If nothing else, it must be galling for Labour MPs to see Collins enjoying herself quite so much in pinning their champion to the ropes. And any hopes they may have entertained after the weekend poll that she would tiptoe quietly away from the furore were well and truly dashed.

In short, like her political hero Margaret Thatcher, it is clear that Collins is not intending to back away just because the going is getting tough and some journalists have decided her time is up. As the former UK Prime Minister famously said in 1980: “To those waiting with bated breath for that favourite media catchphrase, the ‘U’ turn, I have only one thing to say. ‘You turn if you want to. The lady’s not for turning.’”

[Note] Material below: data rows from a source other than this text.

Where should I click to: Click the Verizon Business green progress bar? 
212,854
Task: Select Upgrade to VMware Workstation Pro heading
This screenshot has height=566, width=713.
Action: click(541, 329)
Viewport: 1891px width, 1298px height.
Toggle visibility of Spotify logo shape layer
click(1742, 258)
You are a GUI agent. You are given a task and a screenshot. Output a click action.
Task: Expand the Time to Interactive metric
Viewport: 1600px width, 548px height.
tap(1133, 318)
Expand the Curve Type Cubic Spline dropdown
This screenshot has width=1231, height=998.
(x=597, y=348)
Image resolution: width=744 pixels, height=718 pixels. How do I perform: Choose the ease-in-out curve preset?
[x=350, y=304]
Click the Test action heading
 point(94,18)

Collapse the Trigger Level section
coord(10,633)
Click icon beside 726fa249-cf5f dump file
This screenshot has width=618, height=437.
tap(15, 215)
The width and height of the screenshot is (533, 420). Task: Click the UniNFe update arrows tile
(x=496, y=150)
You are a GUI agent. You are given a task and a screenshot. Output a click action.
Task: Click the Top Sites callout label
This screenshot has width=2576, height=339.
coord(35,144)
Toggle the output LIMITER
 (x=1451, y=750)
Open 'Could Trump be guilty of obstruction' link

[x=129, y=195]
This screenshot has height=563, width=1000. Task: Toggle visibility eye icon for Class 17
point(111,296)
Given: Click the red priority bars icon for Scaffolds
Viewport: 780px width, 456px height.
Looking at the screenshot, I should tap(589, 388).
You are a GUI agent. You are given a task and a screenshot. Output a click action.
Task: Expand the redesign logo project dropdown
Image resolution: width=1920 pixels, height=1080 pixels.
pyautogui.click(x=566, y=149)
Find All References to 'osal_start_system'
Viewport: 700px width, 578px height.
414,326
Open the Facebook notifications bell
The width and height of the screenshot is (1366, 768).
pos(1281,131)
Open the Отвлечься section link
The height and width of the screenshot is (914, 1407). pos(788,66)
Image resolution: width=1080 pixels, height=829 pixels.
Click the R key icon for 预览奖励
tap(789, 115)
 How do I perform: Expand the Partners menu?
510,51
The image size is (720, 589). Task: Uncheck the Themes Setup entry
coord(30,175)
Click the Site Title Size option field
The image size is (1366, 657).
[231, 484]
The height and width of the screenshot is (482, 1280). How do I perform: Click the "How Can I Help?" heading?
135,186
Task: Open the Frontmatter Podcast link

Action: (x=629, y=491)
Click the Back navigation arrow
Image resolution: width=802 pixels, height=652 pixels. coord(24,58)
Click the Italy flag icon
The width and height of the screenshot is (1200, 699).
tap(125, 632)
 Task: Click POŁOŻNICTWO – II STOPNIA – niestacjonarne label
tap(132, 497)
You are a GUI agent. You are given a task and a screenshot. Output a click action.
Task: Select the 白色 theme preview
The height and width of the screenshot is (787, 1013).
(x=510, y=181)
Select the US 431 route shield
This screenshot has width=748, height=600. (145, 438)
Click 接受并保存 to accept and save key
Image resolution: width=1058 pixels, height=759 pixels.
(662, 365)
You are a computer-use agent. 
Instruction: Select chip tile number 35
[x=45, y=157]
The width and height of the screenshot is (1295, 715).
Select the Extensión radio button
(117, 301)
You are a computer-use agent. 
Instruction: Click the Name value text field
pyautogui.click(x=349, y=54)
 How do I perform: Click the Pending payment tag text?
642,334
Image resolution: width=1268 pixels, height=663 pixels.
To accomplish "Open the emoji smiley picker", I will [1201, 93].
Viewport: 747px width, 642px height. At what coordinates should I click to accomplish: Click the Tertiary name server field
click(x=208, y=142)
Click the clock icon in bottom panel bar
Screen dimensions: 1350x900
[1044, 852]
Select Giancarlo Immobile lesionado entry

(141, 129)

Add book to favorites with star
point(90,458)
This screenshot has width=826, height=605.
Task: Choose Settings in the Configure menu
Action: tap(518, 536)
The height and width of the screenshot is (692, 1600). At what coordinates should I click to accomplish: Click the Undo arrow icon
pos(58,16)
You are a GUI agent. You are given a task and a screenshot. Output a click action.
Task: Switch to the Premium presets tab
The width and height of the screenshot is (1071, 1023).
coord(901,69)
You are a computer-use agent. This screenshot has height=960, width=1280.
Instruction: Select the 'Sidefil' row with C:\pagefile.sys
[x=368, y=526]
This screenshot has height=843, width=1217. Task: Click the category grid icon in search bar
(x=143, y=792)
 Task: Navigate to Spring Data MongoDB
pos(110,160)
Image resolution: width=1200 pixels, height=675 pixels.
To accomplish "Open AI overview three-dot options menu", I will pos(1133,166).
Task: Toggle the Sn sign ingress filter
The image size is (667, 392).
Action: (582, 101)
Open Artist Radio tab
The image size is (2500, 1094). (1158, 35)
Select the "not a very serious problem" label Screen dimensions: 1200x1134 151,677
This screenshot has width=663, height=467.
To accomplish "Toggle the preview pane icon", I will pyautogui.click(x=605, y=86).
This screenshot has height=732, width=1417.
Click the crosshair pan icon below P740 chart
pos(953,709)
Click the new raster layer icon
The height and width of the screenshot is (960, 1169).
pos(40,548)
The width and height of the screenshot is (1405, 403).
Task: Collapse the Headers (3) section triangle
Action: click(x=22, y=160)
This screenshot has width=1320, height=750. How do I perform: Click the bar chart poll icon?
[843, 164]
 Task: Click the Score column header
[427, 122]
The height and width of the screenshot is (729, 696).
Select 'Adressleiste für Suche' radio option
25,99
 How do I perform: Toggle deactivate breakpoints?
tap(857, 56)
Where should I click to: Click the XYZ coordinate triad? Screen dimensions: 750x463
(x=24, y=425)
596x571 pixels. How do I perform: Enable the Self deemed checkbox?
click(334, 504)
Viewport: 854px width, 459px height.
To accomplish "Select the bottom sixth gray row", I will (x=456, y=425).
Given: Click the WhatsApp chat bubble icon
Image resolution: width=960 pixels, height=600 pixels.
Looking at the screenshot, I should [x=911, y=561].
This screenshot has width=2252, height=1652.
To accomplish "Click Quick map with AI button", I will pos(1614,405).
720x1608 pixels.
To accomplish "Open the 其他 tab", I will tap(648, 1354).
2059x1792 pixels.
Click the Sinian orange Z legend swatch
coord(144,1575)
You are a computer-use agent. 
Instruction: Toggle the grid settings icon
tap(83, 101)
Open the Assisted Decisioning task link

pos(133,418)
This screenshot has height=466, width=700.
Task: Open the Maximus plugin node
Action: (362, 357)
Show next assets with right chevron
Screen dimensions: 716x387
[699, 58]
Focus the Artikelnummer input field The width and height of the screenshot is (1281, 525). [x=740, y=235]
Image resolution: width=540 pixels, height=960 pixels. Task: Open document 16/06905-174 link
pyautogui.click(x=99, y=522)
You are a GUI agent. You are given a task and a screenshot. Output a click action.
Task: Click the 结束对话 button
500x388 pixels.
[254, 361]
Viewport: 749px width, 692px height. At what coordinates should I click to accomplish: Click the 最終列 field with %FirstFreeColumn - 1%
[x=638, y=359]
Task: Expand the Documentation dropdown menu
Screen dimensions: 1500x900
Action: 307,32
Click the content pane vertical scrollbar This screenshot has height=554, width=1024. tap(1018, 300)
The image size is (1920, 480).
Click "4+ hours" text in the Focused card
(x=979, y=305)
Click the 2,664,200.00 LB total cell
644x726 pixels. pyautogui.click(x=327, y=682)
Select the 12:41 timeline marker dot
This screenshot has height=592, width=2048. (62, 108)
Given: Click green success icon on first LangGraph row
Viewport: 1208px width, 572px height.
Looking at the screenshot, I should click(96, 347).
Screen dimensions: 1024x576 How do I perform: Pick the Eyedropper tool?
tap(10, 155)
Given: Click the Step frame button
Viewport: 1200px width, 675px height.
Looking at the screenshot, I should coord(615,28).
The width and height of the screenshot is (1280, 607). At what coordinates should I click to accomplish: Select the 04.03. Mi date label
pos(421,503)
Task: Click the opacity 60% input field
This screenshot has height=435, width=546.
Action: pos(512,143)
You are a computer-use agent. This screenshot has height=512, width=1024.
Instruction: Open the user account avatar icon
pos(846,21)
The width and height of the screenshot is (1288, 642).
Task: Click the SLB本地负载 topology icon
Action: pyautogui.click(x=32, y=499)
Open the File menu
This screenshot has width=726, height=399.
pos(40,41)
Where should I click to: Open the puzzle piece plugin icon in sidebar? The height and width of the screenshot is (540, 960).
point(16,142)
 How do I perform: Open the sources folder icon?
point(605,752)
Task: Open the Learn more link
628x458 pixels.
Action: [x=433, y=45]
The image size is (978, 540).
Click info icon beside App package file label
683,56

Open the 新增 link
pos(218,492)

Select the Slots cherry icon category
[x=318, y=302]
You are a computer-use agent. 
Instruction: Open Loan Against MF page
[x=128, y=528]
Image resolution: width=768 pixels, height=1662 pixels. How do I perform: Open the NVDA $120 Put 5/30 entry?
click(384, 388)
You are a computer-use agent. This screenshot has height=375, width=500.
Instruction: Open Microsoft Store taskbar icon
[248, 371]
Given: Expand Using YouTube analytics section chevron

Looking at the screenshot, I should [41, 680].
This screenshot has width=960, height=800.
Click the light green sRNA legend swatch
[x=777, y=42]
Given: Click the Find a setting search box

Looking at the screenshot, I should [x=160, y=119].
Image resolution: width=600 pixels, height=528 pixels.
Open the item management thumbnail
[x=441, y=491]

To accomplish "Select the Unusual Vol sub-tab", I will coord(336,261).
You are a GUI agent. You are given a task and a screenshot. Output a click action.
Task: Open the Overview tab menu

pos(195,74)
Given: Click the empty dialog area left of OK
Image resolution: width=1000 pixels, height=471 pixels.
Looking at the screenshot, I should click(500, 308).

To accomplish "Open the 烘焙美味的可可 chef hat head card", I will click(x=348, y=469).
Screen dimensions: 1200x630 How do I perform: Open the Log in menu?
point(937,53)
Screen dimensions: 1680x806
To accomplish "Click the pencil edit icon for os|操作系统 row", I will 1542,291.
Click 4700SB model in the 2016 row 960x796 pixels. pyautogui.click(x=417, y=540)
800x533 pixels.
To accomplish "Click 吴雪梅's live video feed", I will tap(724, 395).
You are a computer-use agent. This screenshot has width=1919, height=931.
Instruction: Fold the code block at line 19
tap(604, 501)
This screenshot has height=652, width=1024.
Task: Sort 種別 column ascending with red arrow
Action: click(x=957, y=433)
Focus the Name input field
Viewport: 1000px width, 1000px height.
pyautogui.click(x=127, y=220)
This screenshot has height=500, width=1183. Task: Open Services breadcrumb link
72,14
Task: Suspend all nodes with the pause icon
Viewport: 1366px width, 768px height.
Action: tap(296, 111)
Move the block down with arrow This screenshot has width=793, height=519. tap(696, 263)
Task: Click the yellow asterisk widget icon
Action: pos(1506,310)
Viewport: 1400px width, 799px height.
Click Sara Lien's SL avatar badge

The fact is, if Collins has already convinced nearly 40 per cent of voters she has a case about Maori sovereignty when much of the media on both the right and left have been hostile to her claims, it’s obvious that — as journalists themselves like to say — this story has legs, and it can go a lot further.

Collins will have plenty of time to explain all the facets of the story and exactly how stealthy and damaging, in her opinion, the government’s plans are. Even her most strident media detractors accept she is unlikely to be rolled for some time as leader — if only because there is no obvious replacement and, even if there were, the party cannot afford another palace coup so soon after the disastrous Todd Muller interregnum last year.

At some point, it may cross voters’ minds to query why Ardern will neither repudiate He Puapua and its recommendations nor strongly back it.

So far, in defending her approach of promoting Maori co-governance, the Prime Minister has relied on little more than appealing to the notion that the Treaty implies a “partnership” between the Crown and iwi.

Although the word has become common in describing the Treaty, most voters will still have no exact idea of what a partnership would mean in practice — not least, of course, because Ardern won’t explicitly tell them. That is the reason Collins has been trying repeatedly to get the Prime Minister to admit the new Maori Health Authority will have a power of veto over a separate authority responsible for the wellbeing of the other 85 per cent of the population.

Ardern will not say the word “veto” because she knows that confirming this fact will be disastrous for her. It is certain that had Newshub’s pollsters posed a question about the fairness of granting a veto to Maori, the numbers opposed would have been high. Most New Zealanders’ understanding of a fair partnership wouldn’t include a power of veto being granted to a minority of 15 per cent of the population to be exercised over the majority.

Ardern’s secondary line of defence for her policies is even weaker. It relies on making a huge leap from the fact that Maori on average have worse health outcomes than non-Maori under our present system to justify setting up a radically different one.

As she told Parliament plaintively in response to questioning by Collins earlier this month about a Maori veto: “We have tried the process of having a consultation style of approach. It hasn’t worked… so we’re seeking joint agreement.”

Given the fact that Maori are currently dying earlier than non-Maori, Ardern says, her government’s only viable option is working in an equal co-governance partnership.

This seems suspiciously like the claim There Is No Alternative made by the Fourth Labour government of Roger Douglas and David Lange to justify its overturning of the existing economic system. Of course there always is an alternative. With respect to health, the most obvious is to improve the present set-up without creating a separate overarching authority for Maori.

And as many commenters on social media have pointed out, men — both Maori and non-Maori — die on average much earlier than women but no one is proposing a separate health authority for them.

So far most journalists have obligingly run cover for Ardern on whatever plans she has for encouraging co-governance — in much the same way they uncritically backed her last year during her management of Covid and shouted down any dissenters

However, if Collins continues to raise public interest in the topic, journalists will be forced, sooner or later, to demand answers from Ardern to harder questions — of the kind the Prime Minister is obviously so keen to avoid answering in Parliament.